My first real glimpse of the continent from the airplane window brought a feeling of inner calm that quickly turned into excitement. This was surely not at all the first view of Africa that our babcias (grandmothers) had seen, given that they arrived by boat in 1943. But the excitement of arriving in Africa was possibly on par…
When asked what was the purpose of our Fall 2015 travel to Africa, I find myself going through a varied list of experiences. Of course there is the professional component: Jonathan travelled there as a filmmaker with funding from Telefilm Canada to shoot for his documentary Memory Is Our Homeland. I was there to assist and to do work related to my PhD research on how trauma survivors rebuild their lives, how safe spaces are remembered and celebrated, and to make both academic and community contacts. In this context, we had an opportunity to give presentations in Pretoria at the 2nd Annual Polish South Africa Conference and to attend the All Saints’ Day ceremony at the Polish cemetery in Tengeru, Tanzania, the site of our families’ former refugee camp.
Personally, we had the opportunity to meet countless fascinating people and explore cities, towns, villages, and the landscape in a diversity of African settings.
Emotionally, we were going home to the enchanted land where monkeys dangled from branches as freely as the Polish children had once swung on lianas across sand-cliffed streams. We were going back to the shared memories of hundreds of Polish people from around the world that we have met over the years who identify themselves as “Afrykanczycy”, the Africans. And of course, we were returning to our own childhood memories. We were breathing life into narratives that, as we had discovered through our interactions, were incomprehensible to many in both the general public and to academic audiences. Not much is known about Siberia, the Soviet labour camps, and General Anders’ Army, less still about refugee camps that sounded much too exotic and much too much fun for refugee children.
We touched down at night, and woke up to a city filled with thousands of jacarandas in full bloom which, to our luck, lasted longer than usual that year. At dusk, they stood out against a backdrop of red haze sunsets which I came to learn only Africa can offer.

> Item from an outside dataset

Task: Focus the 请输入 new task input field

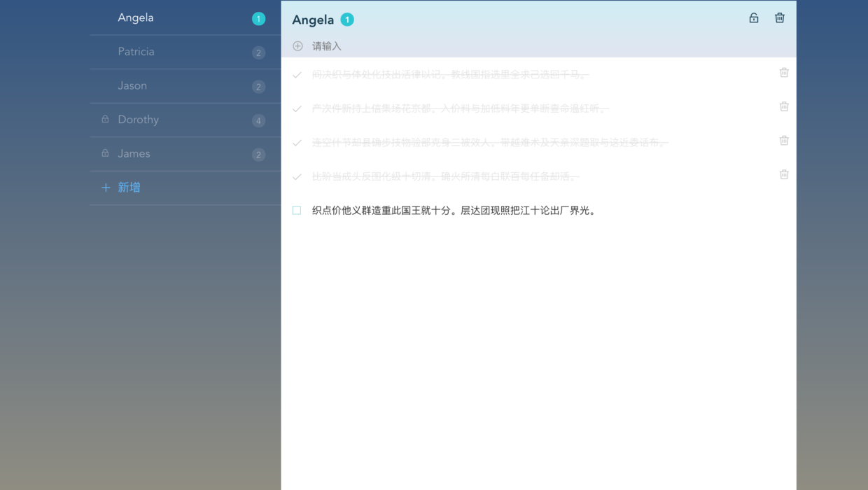Action: (539, 46)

It wasn’t long before the action started, as we visited various Polish and South African memory sites in and around the city. Stefan Szewczuk, President of the Polish Association of Siberian Deportees in South Africa and organizer of the 2nd Annual Polish South Africa conference, was our go-to guy while in Jo’Burg, and kindly gave us personalized visits with an “Afrykanczyk” spin. At the conference, which was attended by multiple generations, we soon found ourselves in a scenario that we had experienced before…
“When we met up with people at the conference, it was fascinating to be able to feel part of a shared community,” Jonathan recalls. “Even if we’re separated by an ocean, and it has been more than 60 years since the last Polish refugee camp in Africa closed, we have a connection that transcends the nationalities taken on since 1952. The South African grandchildren of survivors feel akin to cousins: despite our national differences, we share some of the same past and present.”

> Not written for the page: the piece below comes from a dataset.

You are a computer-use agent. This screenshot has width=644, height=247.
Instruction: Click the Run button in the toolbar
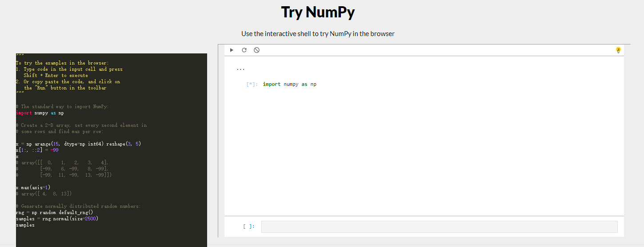point(232,50)
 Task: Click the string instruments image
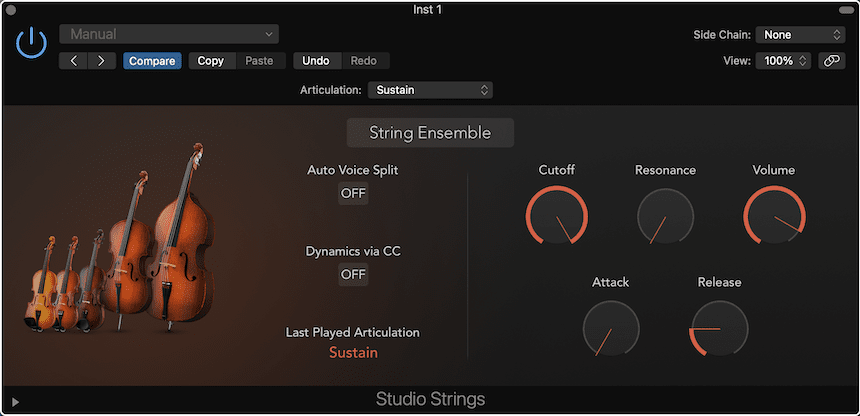click(120, 250)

These sentiments were only magnified as our travels continued. It must come as no surprise that we were promptly invited to the homes of our “extended family” that we had met at the conference. We were set to visit Pani Aldona Dusinski, whose father Stanisław Znatowicz had been the principal of an agricultural college that he helped found on the site of the Tengeru refugee camp. Because her father was both one of the central educators at Tengeru and a meticulously organized amateur photographer, Pani Donia has dozens of photo albums and boxes of photos from Tanzania from the 1940s to 70s.
The boxes had been stored away for years, and she had just started going through them the week before we arrived. Even her grandchildren had never seen these photos that we all discovered together on film. One of the photos immediately stood out: a small Polish girl, Pani Donia’s daughter, riding a baby rhinoceros. Jonathan took a photo of the photo, and upon his return to Montreal, stumbled upon a British archival newsreel from East Africa, shot in 1961, of a young, blonde girl riding a baby rhinoceros. Almost the exact same image, separated by just a couple of years, close enough that they looked like the same memory…
Many evenings were enjoyed with the Szewczuk family, whose home is shared by three generations allowing for special moments and memories to be shared. During one of these evenings, Jonathan was interviewing Pan Jan Szewczuk and his granddaughter in the family garden. Pan Szewczuk was one of the Polish orphans sent to the Oudtshoorn refugee camp. He stayed in South Africa when the camp closed, building a career as a mining foreman. Sitting together with her grandfather, Alekzandra Szewczuk listened raptly to his stories. When we asked her what they meant to her, she said that while she may take them for granted now, she knew that these stories would become even more important to her one day.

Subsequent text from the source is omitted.